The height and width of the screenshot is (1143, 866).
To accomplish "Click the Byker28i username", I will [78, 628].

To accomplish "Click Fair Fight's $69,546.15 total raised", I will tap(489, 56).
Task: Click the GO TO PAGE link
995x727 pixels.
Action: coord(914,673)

--

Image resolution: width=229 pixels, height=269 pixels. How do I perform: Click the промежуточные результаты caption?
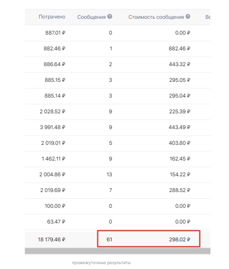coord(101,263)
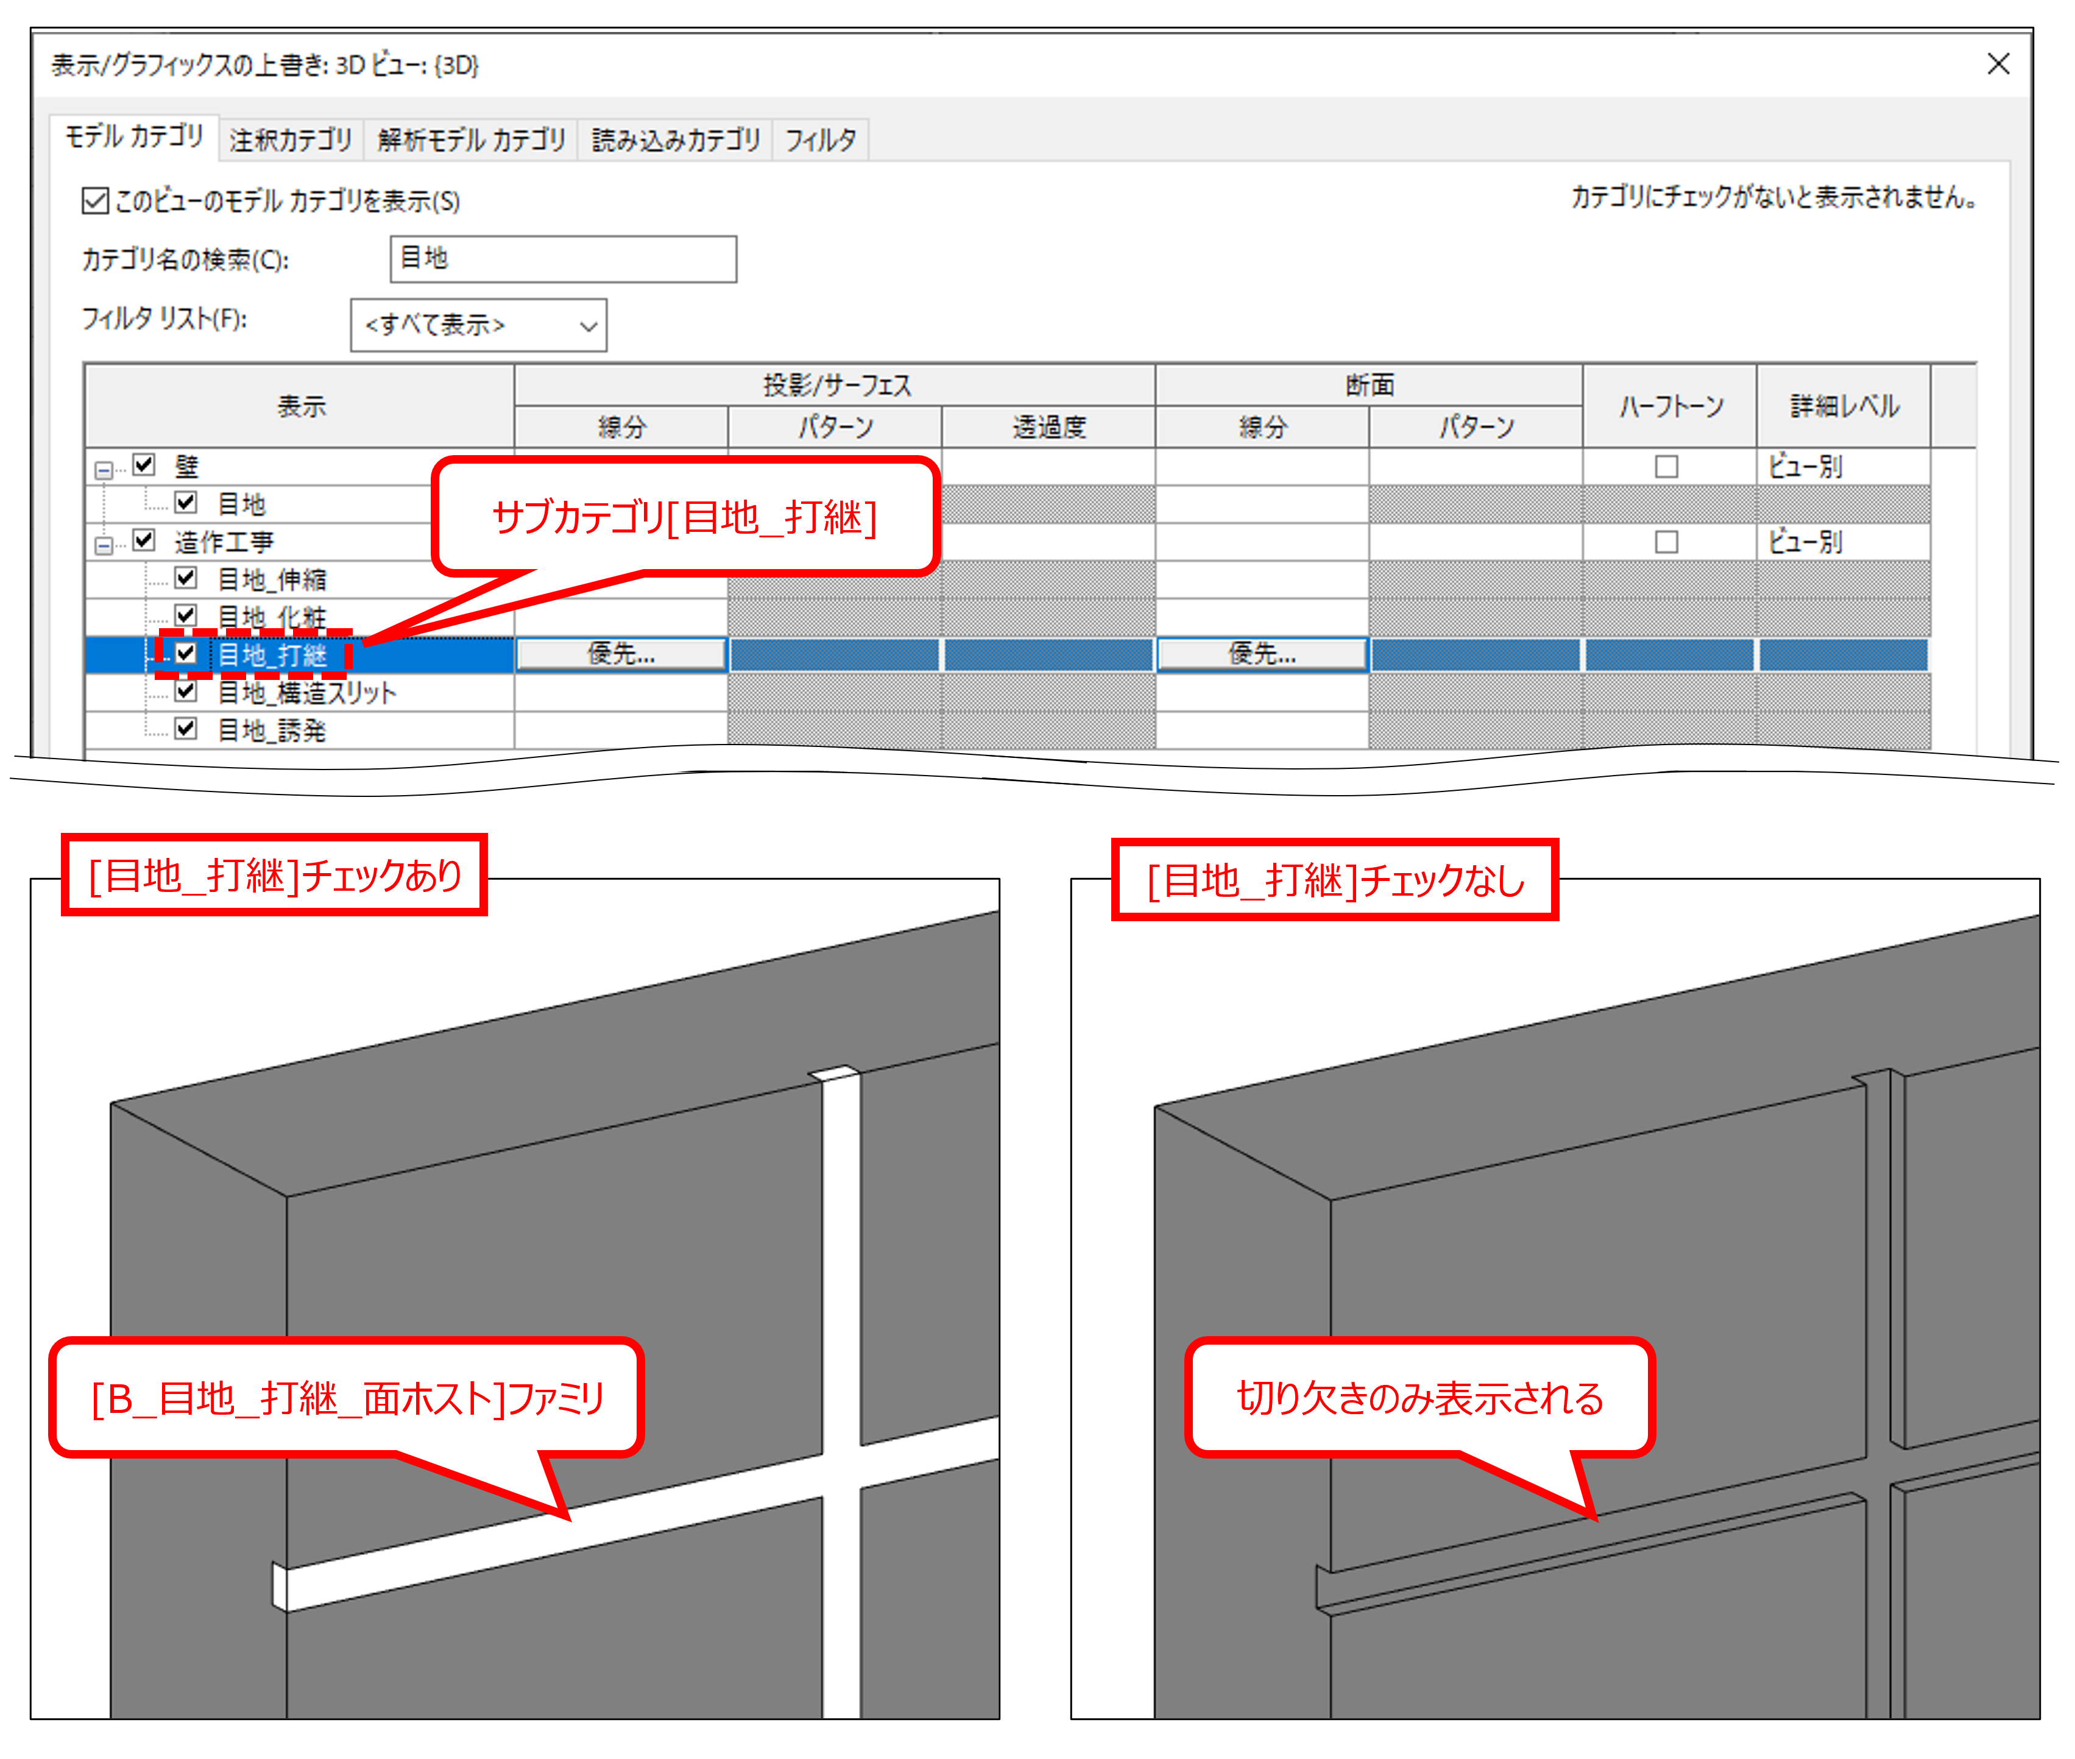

--

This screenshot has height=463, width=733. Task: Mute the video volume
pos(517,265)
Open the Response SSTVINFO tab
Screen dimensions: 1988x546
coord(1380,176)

**Work request**: Where the word "will" shows up in a line of the entries above, copy that line.

**Exercise answer**:
To accomplish "Click the Byker28i username", I will [78, 628].
To accomplish "Click Fair Fight's $69,546.15 total raised", I will tap(489, 56).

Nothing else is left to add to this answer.